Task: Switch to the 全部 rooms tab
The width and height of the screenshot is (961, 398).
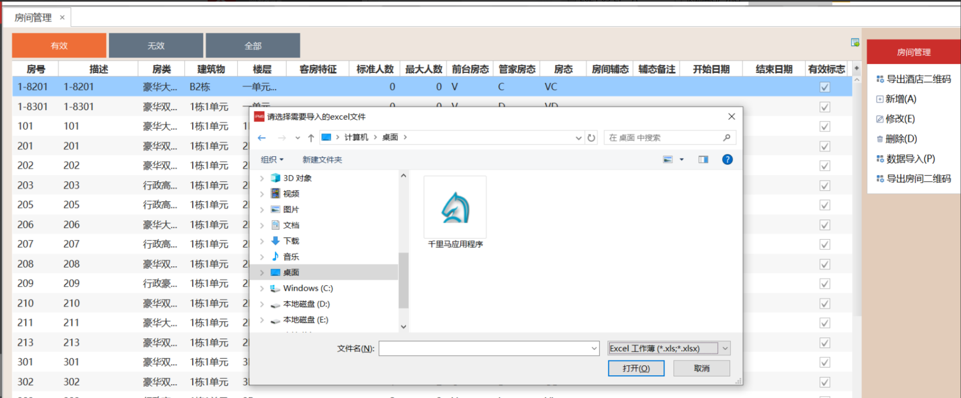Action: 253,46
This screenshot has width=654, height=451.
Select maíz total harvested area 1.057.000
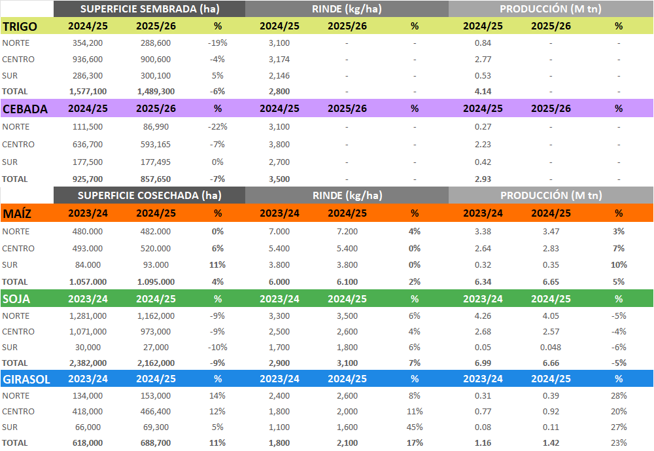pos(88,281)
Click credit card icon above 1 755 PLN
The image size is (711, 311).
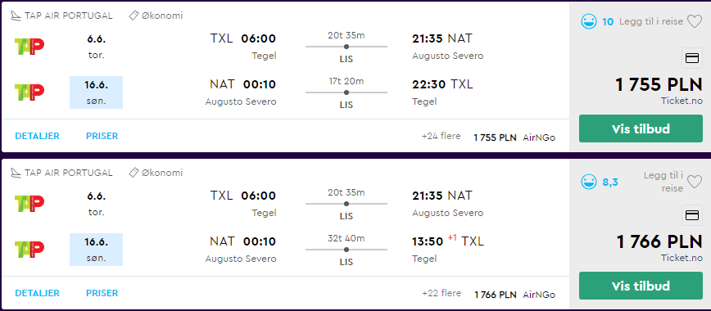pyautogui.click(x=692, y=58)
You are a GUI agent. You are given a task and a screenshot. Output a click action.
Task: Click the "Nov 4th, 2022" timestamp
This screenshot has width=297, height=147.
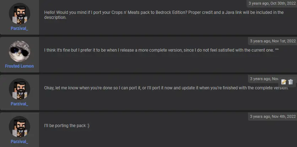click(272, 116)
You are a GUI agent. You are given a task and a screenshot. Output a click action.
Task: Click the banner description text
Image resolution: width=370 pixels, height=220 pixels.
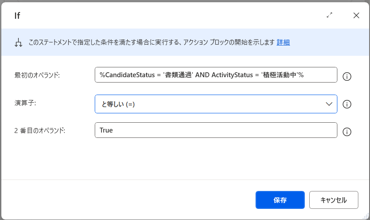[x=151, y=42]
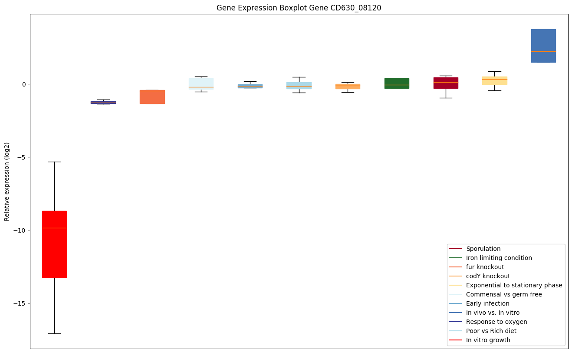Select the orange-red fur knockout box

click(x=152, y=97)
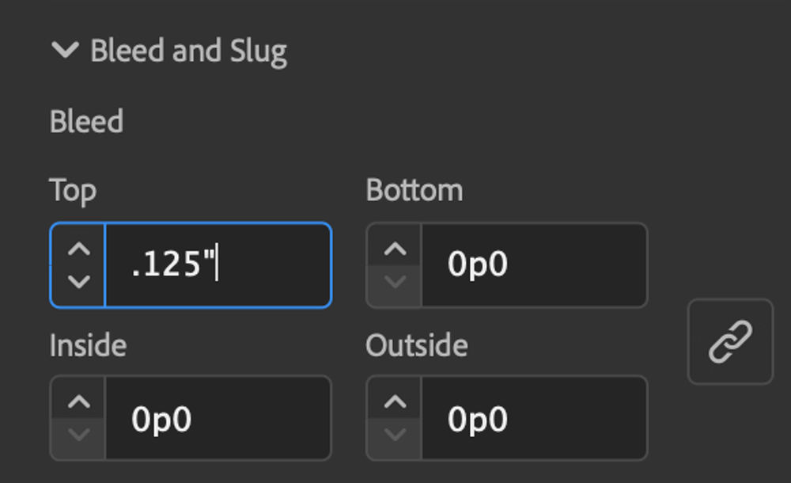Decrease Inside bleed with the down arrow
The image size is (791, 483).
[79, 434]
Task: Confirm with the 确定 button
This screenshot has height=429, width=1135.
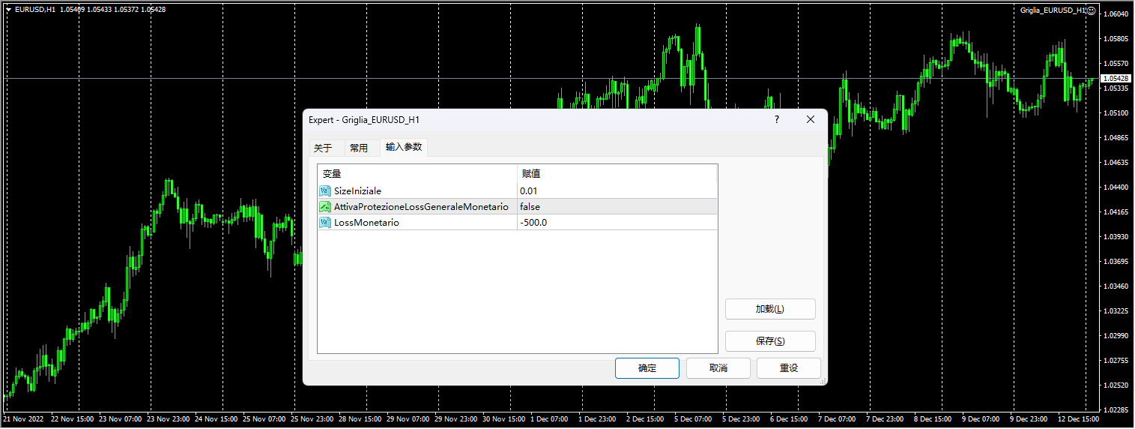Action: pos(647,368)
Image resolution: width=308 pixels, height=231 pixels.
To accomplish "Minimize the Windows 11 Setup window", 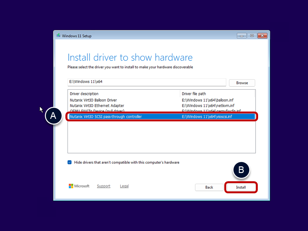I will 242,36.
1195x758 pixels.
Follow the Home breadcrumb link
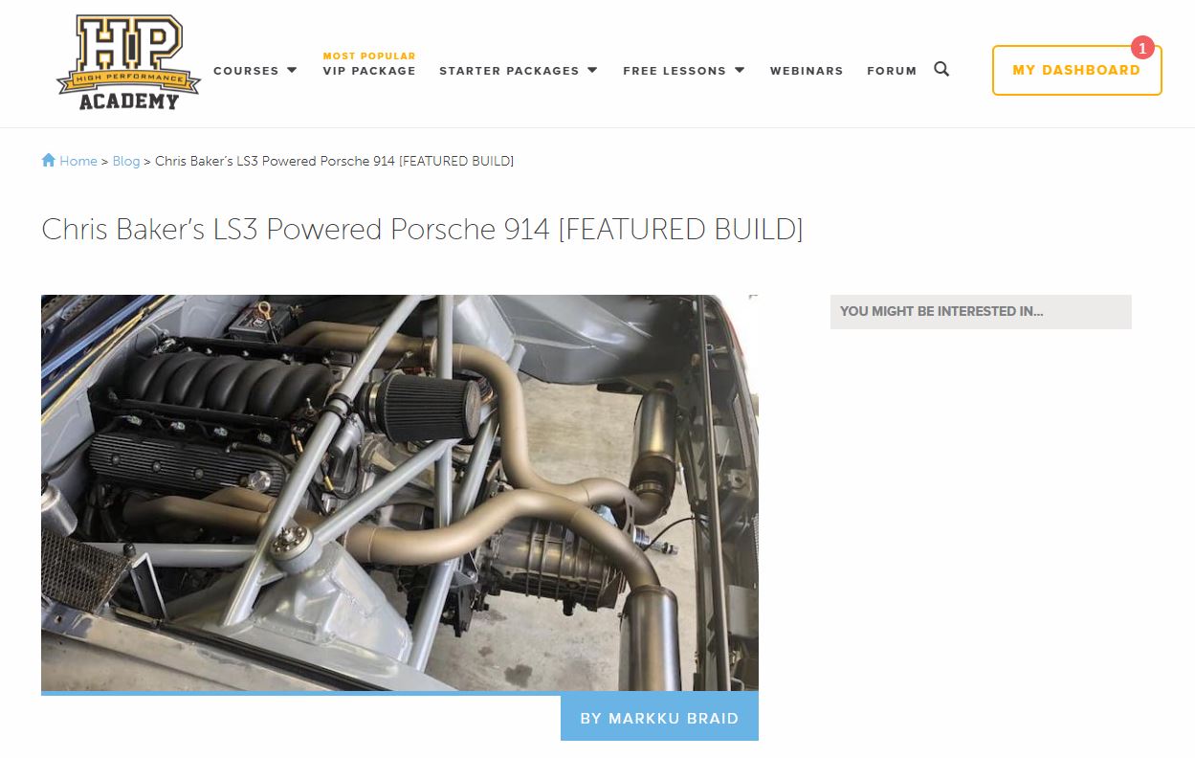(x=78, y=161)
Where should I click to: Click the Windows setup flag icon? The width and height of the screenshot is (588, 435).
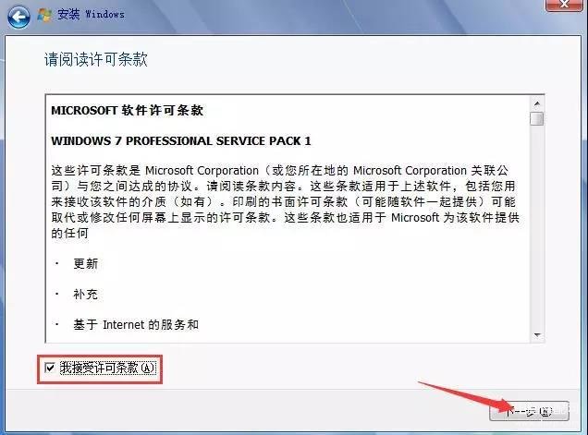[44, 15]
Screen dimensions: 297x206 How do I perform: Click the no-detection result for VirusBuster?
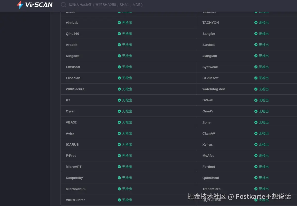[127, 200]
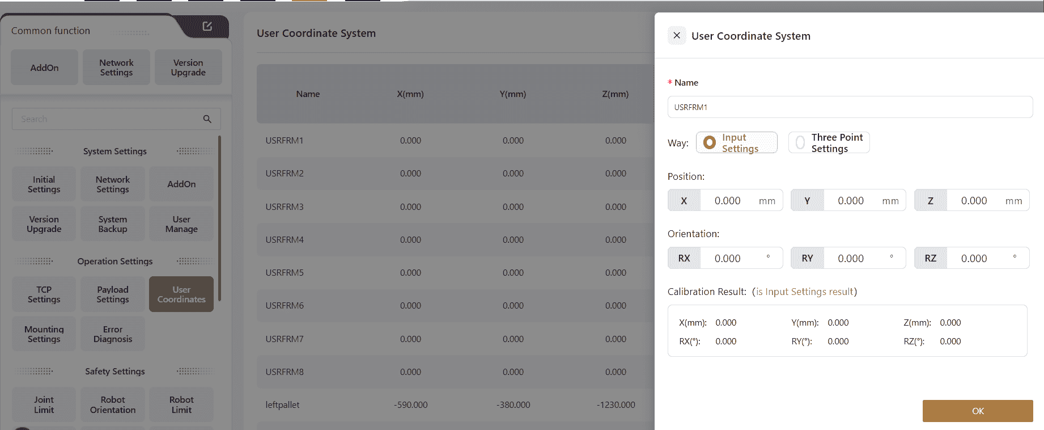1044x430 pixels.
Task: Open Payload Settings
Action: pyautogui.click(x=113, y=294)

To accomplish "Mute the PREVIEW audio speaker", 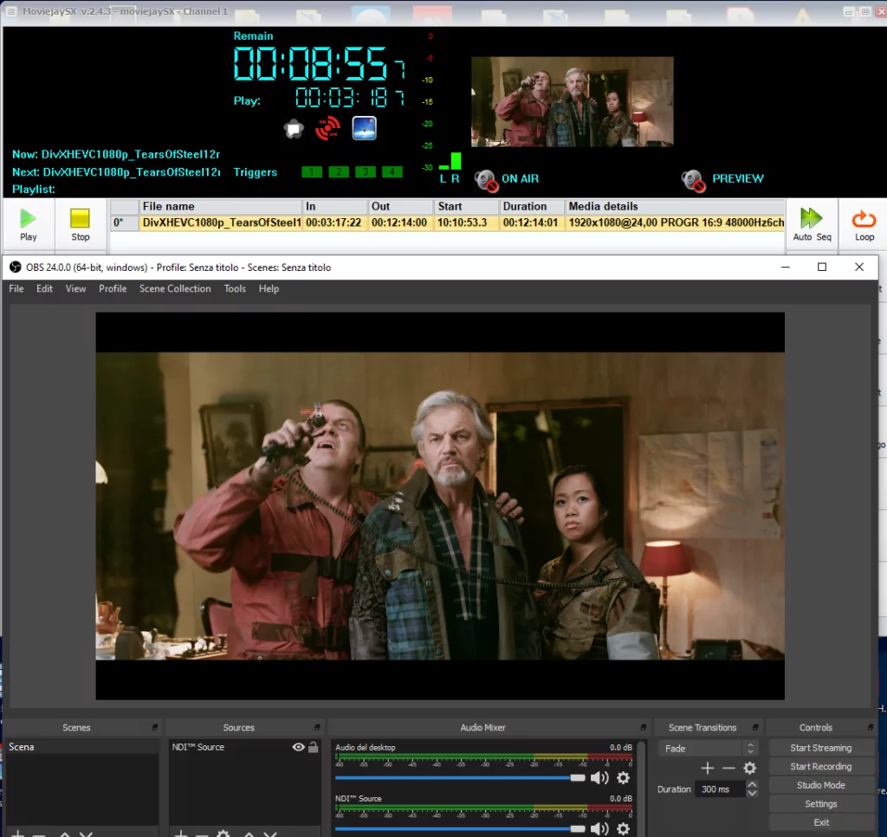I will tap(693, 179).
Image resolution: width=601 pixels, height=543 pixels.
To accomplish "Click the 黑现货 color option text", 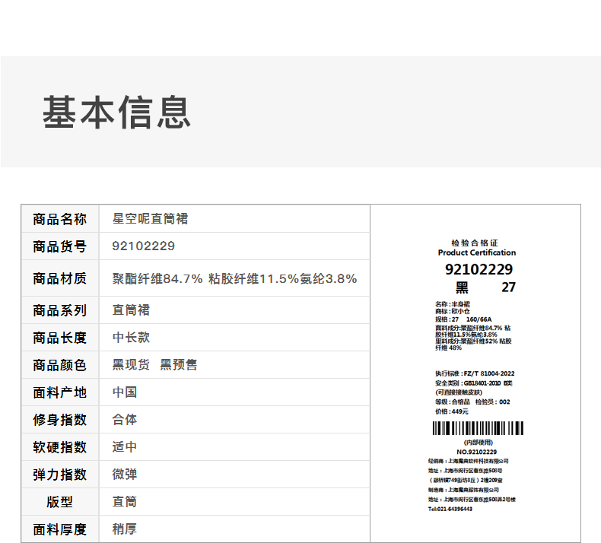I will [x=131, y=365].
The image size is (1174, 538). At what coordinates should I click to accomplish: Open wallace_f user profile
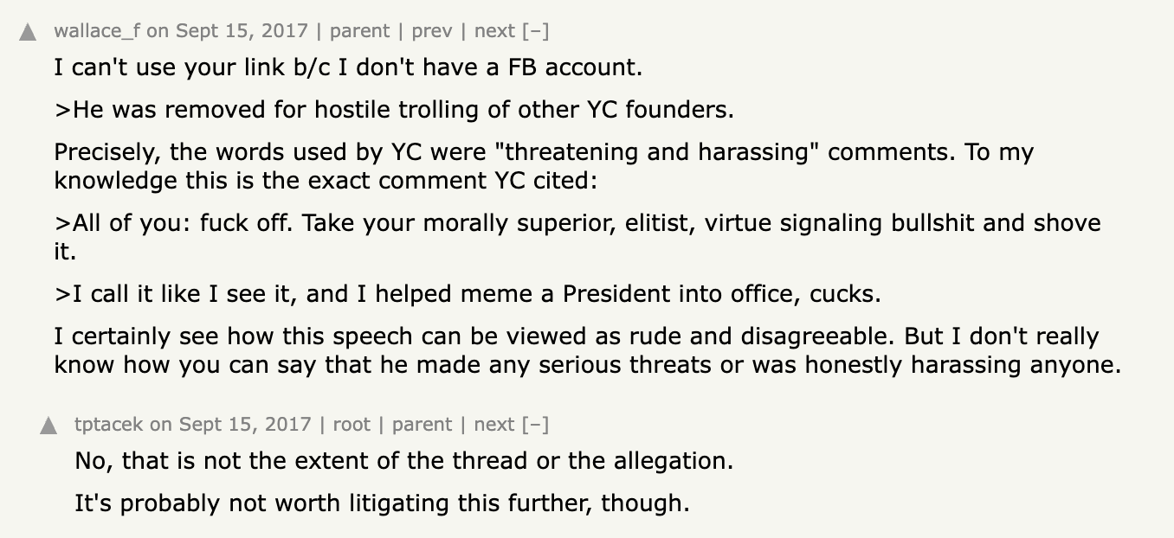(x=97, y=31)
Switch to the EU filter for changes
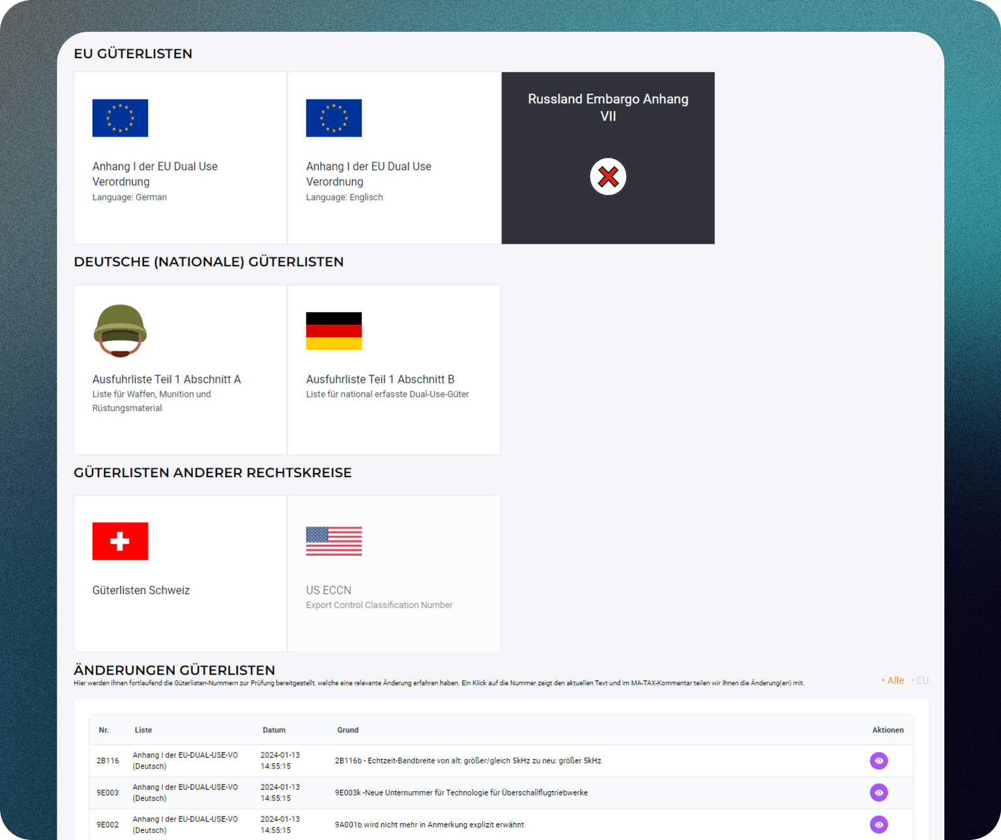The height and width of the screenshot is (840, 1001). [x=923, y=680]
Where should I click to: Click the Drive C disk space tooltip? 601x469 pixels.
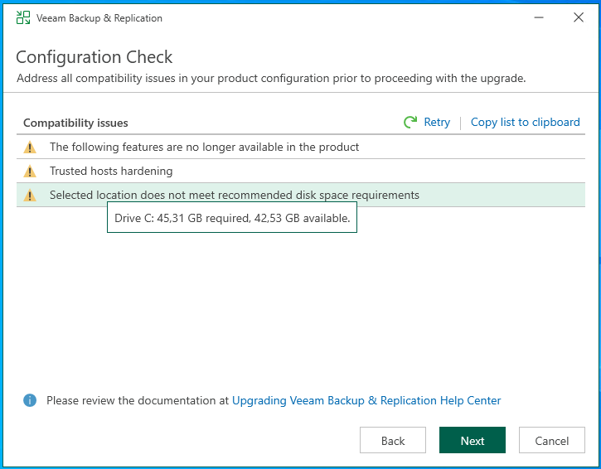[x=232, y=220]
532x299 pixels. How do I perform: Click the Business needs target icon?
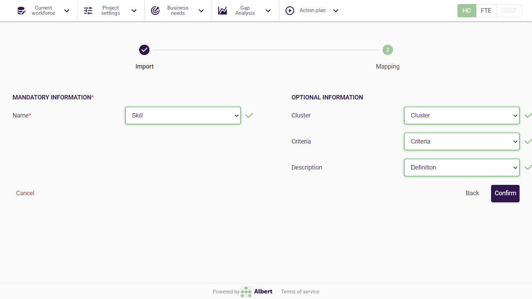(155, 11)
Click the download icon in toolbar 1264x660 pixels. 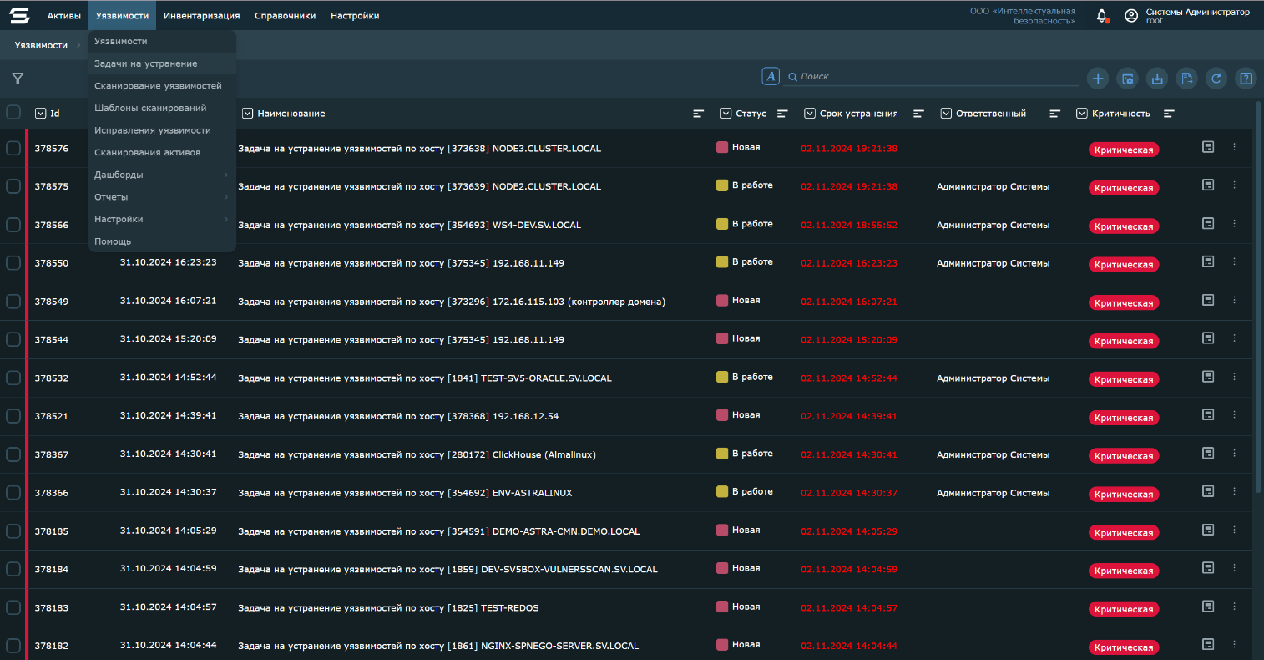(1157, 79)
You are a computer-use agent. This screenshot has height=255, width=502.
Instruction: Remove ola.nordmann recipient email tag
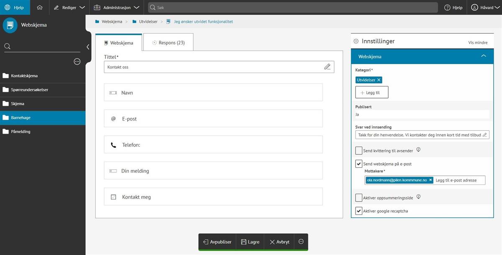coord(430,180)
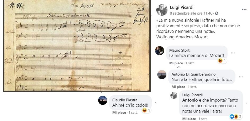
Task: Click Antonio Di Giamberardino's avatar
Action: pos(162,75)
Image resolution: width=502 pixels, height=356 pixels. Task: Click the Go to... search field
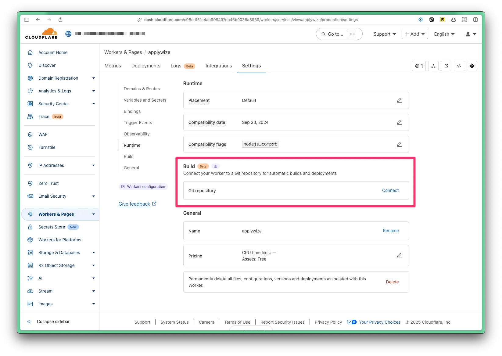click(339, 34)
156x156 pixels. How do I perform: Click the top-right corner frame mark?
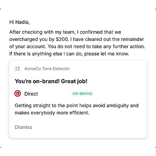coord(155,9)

TASK ITEM
Only the lines from the one containing "Image resolution: width=502" through the last line of the entries above belong in the copy; reproduce them exactly and drop every picture.

ANSWER AREA
Image resolution: width=502 pixels, height=356 pixels. Task: Click the Go to... search field
click(339, 34)
156x156 pixels. How do I perform: Click the top-right corner frame mark?
coord(155,9)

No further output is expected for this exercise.